**Tarefa proposta 1**: Transcreva todas as linhas que contêm a palavra "pixels". Maiúsculas e minúsculas contam.

**Excerto do texto**:

####

José Mena Abrantes nasceu em Malanje. Concluiu o liceu em Luanda e fez os estudos universitários em Lisboa, onde se licenciou em Filologia Germânica. Esteve exilado na Alemanha. Regressou a Luanda, fundou quatro grupos de teatro e participou na criação da Angop, a agência de notícias do Estado. Desde 1993 que é o assessor de imprensa do Presidente da República. É, sem qualquer espécie de concessão amigável, o principal mentor de todo este projecto Elinga Teatro. E um dos que mais colocou as mãos no fogo, digamos assim: é dramaturgo, escritor, encenador, gestor, motivador…
Peças da História
Em 2009, em declarações ao semanário “O País”, afirmou o seguinte: “Até ir para Lisboa, nunca tinha visto teatro. Em Malanje só havia cinema, algo que eu adorava. Quando finalmente vi a minha primeira peça em Lisboa – no Teatro da Feira Popular – confirmei que não gostava”, confessa. Tudo mudou quando fez uma segunda tentativa e foi ver uma peça da Associação Académica da Faculdade de Direito. A peça, do argentino Osvaldo Pragón, chamava-se “Histórias para Serem Contadas”. Mena Abrantes diz que “no final do espectáculo estava arrepiado. Percebi, nessa altura, que o teatro seria a minha paixão. Pouco tempo depois, ofereci-me para ser actor no grupo cénico da associação”. Em Maio de 2008, o Elinga Teatro comemorou 20 anos. No livro “A História do Teatro”, de José Mena Abrantes, ficamos a saber que o grupo apresentou ao público 34 peças – vinte e uma das quais de autores nacionais – e representou Angola em diversos festivais internacionais de teatro.

####

**Excertos das linhas**:
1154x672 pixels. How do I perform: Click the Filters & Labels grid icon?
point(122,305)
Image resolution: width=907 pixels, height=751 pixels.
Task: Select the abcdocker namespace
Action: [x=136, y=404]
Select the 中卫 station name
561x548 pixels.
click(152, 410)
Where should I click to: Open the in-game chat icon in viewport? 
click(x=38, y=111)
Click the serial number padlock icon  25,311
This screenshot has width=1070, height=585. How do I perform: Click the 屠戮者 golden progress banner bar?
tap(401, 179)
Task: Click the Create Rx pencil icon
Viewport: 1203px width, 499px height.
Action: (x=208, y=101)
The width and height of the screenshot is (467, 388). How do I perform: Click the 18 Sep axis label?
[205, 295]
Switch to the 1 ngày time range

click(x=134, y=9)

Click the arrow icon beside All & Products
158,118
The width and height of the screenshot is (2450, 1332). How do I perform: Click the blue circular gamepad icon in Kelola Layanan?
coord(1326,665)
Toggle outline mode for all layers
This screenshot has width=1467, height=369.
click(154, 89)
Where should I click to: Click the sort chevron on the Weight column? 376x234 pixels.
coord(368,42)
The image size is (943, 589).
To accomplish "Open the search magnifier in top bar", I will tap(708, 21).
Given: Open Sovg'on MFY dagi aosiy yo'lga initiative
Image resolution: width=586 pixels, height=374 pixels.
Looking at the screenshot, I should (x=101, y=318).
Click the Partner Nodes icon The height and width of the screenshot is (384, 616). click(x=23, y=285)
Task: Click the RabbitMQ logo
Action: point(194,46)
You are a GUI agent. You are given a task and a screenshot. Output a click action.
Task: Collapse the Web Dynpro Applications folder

####

**Tarefa proposta 2**: Segundo o excerto do texto, em que área se licenciou José Mena Abrantes?

**Resposta escrita 1**:
1154x672 pixels. How do I perform: Click the Filters & Labels grid icon?
Image resolution: width=907 pixels, height=751 pixels.
561x548 pixels.
Where should I click to: Click the sort chevron on the Weight column? 376x234 pixels.
Image resolution: width=586 pixels, height=374 pixels.

**Resposta escrita 2**: Em Filologia Germânica, em Lisboa.